A) Effect of CORM-3, NAC-CORM and NAC at 100 μm on the inhibition of NO production (% control) in LPS-induced RAW264.7 cells. B) Effect of NAC-CORM, CORM-3 and NAC at 150 μm on the expression levels of TNF-α in the supernatant of the adenocarcinoma cell line Caco-2, measured by ELISA. Cytokine expression was measured 4 and 12 h following treatment with 150 μm of NAC-CORM, CORM-3 or NAC. Statistically significant differences found after two-way ANOVA post-hoc test using Bonferroni method are marked as * (P<0.05).

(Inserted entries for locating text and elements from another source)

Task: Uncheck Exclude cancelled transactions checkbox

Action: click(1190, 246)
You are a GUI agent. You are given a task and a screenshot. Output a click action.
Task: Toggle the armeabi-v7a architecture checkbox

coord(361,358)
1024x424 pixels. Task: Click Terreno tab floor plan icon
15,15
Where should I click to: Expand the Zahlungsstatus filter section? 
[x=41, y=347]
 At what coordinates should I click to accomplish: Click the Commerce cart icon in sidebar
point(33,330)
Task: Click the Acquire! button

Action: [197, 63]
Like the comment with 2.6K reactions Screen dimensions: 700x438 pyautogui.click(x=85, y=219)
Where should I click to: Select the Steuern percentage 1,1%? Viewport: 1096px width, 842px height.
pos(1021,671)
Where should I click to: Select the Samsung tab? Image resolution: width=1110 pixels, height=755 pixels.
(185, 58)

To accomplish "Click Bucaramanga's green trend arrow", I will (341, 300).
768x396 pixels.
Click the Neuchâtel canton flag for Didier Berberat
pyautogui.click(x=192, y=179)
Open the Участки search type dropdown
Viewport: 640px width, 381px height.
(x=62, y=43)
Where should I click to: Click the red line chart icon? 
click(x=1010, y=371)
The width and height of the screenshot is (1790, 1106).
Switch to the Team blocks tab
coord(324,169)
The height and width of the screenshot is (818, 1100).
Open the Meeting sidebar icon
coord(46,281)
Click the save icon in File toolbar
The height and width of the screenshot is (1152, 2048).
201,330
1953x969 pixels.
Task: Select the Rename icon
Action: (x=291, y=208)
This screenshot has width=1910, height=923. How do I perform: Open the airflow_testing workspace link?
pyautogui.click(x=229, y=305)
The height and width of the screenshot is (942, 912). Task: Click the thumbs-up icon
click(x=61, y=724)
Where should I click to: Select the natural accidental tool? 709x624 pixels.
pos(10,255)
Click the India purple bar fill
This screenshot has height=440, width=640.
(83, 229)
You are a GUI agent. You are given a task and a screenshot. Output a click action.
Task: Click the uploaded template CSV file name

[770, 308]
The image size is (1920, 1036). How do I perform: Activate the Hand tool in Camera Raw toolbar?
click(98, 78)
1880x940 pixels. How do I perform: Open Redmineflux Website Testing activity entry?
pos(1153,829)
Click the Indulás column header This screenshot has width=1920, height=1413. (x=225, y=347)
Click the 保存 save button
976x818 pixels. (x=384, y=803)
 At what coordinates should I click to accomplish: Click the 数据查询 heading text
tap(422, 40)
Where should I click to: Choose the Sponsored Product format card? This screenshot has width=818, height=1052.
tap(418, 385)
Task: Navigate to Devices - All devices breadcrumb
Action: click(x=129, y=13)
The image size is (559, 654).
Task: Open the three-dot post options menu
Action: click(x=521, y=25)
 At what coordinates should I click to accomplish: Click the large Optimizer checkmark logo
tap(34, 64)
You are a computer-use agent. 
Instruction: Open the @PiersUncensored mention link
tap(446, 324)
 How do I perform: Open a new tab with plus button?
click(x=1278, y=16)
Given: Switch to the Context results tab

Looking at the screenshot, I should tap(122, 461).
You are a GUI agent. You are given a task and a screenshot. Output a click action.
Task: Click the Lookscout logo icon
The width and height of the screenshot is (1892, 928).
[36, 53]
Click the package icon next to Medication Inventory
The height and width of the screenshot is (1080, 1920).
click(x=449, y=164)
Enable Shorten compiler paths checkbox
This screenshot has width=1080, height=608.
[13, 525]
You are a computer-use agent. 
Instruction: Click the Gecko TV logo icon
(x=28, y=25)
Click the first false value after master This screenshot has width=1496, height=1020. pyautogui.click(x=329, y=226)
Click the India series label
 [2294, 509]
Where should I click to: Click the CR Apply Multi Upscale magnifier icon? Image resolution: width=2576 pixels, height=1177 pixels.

In summary, we have produced and characterised a [RuII(CO)3Cl2(NAC)] complex that simultaneously delivers CO and abolishes ROS formation. Unlike other CORMs of the general formulae [Ru(CO)3(L)3]2+, such as CORM-2 and CORM-3, NAC-CORM favourably reduces the levels of ROS that derive from the hydrolytic instability of such complexes in water. In addition, our studies using the CO-selective probe COP-1 showed evidence that NAC-CORM is more stable compared to CORM-3, as evidenced by a slower CO release kinetics in aqueous solution. Importantly, the NAC and CO delivered after hydrolytic decomposition of the NAC-CORM complex act synergistically showing an enhanced anti-inflammatory activity, as demonstrated by both nitrite reduction and inhibition of expression of TNF-α. Collectively, our data suggests combining of CO releasing motifs based on metal carbonyl scaffolds with ligands that may act synergistically to elicit an enhanced anti-inflammatory response.